### What to work on
Will you copy each of the entries below exactly, line for line, keeping every character and space unchanged?
--- start ---
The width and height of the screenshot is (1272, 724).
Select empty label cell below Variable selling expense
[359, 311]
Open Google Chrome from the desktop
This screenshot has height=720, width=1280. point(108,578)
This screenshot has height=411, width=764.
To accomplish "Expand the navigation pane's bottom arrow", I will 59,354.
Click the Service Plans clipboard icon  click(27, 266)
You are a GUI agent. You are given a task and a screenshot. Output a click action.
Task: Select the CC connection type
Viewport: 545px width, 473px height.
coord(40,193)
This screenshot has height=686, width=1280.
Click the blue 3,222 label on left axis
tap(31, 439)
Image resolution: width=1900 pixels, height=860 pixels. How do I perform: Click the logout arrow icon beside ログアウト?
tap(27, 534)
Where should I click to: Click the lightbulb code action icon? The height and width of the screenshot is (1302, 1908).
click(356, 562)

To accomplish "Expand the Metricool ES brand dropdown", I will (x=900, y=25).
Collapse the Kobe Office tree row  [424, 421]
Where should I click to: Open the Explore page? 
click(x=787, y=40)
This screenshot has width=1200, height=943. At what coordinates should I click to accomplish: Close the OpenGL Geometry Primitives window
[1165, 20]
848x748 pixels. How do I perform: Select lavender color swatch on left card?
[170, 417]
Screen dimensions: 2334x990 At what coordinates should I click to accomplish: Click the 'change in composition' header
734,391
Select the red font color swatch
--- end ---
### Response to this task
The width and height of the screenshot is (1272, 724).
Select empty label cell below Variable selling expense
[359, 311]
Open Google Chrome from the desktop
This screenshot has height=720, width=1280. point(108,578)
This screenshot has height=411, width=764.
To accomplish "Expand the navigation pane's bottom arrow", I will 59,354.
Click the Service Plans clipboard icon  click(27, 266)
You are a GUI agent. You are given a task and a screenshot. Output a click action.
Task: Select the CC connection type
Viewport: 545px width, 473px height.
coord(40,193)
This screenshot has height=686, width=1280.
Click the blue 3,222 label on left axis
tap(31, 439)
Image resolution: width=1900 pixels, height=860 pixels. How do I perform: Click the logout arrow icon beside ログアウト?
tap(27, 534)
Where should I click to: Click the lightbulb code action icon? The height and width of the screenshot is (1302, 1908).
click(356, 562)

To accomplish "Expand the Metricool ES brand dropdown", I will (x=900, y=25).
Collapse the Kobe Office tree row  [424, 421]
Where should I click to: Open the Explore page? 
click(x=787, y=40)
This screenshot has width=1200, height=943. At what coordinates should I click to accomplish: Close the OpenGL Geometry Primitives window
[1165, 20]
848x748 pixels. How do I perform: Select lavender color swatch on left card?
[170, 417]
Screen dimensions: 2334x990 At what coordinates should I click to accomplish: Click the 'change in composition' header
734,391
Select the red font color swatch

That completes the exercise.